▶ [Given request]
Extract the stretch of rows from the line containing "Given: Click the Tongdaxin app logo icon" through the line containing "[x=305, y=56]", and reproduce those lines exactly.

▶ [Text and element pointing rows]

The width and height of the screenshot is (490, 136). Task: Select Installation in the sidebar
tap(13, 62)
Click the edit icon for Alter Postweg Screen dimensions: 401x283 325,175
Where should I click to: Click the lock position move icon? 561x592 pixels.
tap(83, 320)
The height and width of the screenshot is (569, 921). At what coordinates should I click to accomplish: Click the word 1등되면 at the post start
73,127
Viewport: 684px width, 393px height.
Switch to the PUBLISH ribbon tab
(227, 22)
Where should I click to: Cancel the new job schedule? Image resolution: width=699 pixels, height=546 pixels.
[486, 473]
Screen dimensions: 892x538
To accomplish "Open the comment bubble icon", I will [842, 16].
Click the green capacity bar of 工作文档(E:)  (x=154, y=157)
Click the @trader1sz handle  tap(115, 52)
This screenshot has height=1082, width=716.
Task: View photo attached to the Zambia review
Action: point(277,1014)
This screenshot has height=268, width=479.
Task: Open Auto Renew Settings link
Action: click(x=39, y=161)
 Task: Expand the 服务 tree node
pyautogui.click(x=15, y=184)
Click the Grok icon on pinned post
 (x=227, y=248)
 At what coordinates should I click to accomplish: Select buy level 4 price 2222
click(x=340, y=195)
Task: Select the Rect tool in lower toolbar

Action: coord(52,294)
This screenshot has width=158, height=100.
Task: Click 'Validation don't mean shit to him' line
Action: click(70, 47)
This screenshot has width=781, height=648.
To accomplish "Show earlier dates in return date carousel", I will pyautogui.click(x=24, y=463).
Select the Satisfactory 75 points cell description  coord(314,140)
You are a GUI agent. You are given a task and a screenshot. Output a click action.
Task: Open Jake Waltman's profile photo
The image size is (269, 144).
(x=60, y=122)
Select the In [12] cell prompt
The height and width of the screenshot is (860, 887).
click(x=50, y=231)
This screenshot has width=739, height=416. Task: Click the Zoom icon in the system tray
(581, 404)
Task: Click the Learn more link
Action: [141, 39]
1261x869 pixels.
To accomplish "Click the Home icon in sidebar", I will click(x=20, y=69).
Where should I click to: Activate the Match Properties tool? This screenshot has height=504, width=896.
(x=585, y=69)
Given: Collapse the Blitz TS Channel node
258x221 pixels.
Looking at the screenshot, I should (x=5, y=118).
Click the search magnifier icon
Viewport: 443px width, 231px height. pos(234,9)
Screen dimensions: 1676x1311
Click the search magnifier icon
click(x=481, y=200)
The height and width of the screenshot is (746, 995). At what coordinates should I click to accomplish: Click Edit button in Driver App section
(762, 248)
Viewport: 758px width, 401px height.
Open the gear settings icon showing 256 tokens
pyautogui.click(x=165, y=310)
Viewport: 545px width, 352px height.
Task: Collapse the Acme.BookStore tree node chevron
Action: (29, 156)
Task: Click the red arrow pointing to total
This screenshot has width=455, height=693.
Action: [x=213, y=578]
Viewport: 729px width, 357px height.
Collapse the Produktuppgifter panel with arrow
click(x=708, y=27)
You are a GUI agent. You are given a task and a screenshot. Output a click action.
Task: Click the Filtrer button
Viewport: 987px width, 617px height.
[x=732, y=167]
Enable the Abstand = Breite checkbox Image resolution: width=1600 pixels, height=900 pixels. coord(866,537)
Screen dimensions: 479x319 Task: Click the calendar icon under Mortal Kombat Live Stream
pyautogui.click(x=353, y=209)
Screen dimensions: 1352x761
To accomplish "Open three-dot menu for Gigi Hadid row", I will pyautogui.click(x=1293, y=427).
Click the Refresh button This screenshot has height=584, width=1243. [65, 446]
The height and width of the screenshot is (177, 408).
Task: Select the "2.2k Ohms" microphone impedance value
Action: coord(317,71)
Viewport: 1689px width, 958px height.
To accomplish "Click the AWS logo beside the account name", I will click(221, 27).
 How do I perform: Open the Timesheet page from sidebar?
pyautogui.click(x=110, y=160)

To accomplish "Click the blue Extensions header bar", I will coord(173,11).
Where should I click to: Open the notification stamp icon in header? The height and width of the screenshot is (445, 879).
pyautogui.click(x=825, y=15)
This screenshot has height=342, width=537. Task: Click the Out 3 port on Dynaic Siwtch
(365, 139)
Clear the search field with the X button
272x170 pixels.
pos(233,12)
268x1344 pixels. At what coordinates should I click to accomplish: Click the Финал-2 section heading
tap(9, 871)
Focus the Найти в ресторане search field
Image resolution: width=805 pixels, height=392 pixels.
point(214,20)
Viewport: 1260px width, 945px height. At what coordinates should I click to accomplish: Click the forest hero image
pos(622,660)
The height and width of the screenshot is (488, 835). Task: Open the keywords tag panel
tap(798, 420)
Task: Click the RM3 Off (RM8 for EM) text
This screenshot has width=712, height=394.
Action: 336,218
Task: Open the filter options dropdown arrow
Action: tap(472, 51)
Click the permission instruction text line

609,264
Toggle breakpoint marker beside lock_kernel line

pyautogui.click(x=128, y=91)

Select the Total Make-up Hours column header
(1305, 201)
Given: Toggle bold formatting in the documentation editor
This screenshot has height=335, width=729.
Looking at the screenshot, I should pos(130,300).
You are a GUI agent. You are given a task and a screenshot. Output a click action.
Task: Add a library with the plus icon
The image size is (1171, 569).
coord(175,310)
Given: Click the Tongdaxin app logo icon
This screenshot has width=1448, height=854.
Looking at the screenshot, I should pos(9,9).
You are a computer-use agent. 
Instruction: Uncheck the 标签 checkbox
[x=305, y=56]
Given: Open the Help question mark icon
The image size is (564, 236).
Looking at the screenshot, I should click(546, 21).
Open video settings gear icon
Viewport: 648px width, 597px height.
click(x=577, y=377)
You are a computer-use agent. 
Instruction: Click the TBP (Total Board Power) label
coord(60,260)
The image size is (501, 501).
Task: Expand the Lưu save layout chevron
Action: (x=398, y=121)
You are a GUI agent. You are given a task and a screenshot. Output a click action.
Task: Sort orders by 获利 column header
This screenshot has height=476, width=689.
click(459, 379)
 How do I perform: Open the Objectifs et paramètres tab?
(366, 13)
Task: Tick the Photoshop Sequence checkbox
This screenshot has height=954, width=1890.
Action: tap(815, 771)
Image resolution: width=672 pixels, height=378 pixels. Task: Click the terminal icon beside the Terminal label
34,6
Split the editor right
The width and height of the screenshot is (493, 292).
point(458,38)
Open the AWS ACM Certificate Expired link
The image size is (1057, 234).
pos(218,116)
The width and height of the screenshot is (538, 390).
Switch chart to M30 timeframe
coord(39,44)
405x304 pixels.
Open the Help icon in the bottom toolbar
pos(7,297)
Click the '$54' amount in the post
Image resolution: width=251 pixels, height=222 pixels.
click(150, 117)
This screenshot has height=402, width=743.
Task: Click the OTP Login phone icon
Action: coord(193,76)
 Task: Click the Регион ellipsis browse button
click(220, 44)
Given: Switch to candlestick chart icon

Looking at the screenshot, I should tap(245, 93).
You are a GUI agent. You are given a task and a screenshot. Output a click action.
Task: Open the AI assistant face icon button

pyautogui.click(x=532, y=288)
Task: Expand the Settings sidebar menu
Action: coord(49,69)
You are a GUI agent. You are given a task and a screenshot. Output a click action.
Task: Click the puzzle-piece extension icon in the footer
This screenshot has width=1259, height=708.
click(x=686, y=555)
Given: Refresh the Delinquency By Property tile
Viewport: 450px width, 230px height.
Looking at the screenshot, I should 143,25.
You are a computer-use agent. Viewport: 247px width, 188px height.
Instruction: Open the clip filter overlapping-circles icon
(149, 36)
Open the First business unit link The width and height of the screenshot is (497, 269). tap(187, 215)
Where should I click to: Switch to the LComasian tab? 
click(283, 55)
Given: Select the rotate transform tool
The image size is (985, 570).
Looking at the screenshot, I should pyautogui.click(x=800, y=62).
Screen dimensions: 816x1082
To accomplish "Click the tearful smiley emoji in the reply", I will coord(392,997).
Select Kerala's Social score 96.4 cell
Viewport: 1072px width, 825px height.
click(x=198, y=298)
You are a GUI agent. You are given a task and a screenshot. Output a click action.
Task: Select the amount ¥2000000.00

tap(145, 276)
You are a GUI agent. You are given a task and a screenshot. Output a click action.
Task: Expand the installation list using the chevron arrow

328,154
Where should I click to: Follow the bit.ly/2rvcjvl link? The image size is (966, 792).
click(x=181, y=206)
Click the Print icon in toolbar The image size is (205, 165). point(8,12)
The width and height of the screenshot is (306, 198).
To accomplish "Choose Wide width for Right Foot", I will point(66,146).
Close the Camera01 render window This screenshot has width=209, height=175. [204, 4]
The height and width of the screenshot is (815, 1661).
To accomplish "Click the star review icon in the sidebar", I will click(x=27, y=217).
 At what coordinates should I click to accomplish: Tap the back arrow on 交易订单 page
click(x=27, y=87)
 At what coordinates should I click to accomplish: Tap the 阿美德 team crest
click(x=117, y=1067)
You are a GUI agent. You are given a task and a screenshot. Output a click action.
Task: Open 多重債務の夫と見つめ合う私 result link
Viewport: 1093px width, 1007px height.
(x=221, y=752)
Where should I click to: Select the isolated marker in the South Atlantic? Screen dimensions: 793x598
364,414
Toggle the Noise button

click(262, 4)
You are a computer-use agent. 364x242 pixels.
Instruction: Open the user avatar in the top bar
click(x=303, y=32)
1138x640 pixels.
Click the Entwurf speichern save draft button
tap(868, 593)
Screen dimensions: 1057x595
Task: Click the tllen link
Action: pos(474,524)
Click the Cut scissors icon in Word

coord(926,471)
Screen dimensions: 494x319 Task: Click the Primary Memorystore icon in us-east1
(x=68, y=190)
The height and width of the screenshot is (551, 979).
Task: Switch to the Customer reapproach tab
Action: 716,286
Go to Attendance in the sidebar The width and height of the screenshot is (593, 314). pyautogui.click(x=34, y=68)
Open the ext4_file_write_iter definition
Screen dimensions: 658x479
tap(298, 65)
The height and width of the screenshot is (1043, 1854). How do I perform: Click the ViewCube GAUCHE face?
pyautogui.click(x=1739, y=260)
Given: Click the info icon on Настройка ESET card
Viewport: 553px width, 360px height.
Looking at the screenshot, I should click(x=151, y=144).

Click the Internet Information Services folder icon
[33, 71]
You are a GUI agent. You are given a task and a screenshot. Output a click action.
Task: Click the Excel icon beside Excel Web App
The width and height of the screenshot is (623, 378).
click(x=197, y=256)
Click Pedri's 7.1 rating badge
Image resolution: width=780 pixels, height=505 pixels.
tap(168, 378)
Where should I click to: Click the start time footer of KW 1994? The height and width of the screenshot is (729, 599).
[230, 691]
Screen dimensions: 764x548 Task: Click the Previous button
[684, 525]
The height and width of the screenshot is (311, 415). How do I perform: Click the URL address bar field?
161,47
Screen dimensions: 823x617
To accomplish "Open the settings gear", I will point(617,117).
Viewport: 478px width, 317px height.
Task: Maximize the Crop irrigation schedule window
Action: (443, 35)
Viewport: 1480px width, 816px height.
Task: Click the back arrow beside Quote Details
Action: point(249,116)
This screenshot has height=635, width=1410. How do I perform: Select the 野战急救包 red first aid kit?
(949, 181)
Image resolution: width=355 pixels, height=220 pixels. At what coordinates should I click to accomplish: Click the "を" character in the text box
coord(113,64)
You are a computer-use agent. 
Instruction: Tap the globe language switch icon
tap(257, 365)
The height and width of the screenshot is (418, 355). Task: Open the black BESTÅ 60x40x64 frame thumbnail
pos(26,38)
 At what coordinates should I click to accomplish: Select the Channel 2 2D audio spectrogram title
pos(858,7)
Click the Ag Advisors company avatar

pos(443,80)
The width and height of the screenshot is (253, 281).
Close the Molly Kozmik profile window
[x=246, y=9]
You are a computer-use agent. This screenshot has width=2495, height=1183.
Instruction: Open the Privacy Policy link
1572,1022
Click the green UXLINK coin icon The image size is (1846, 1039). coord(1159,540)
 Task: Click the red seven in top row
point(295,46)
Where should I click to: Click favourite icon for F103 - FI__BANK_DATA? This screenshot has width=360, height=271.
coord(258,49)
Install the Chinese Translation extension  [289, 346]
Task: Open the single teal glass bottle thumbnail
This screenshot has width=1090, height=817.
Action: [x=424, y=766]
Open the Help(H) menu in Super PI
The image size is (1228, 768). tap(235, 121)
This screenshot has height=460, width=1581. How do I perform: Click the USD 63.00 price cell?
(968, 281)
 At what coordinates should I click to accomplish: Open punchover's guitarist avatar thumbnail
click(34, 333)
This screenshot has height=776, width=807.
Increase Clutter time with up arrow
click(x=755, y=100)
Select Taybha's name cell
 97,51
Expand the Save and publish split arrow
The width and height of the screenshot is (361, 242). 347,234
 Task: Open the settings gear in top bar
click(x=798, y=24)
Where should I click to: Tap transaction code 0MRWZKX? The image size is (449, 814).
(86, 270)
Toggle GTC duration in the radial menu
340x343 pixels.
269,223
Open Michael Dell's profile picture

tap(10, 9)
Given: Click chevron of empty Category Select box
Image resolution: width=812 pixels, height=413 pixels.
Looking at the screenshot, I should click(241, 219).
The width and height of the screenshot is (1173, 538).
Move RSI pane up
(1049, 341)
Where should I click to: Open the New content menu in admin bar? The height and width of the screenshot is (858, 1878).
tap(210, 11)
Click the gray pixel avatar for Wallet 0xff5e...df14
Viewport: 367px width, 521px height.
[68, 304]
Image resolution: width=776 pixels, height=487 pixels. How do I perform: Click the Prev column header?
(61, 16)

▶ [Task output]
Given: Click the Tongdaxin app logo icon
This screenshot has width=1448, height=854.
Looking at the screenshot, I should pos(9,9).
You are a computer-use agent. 
Instruction: Uncheck the 标签 checkbox
[x=305, y=56]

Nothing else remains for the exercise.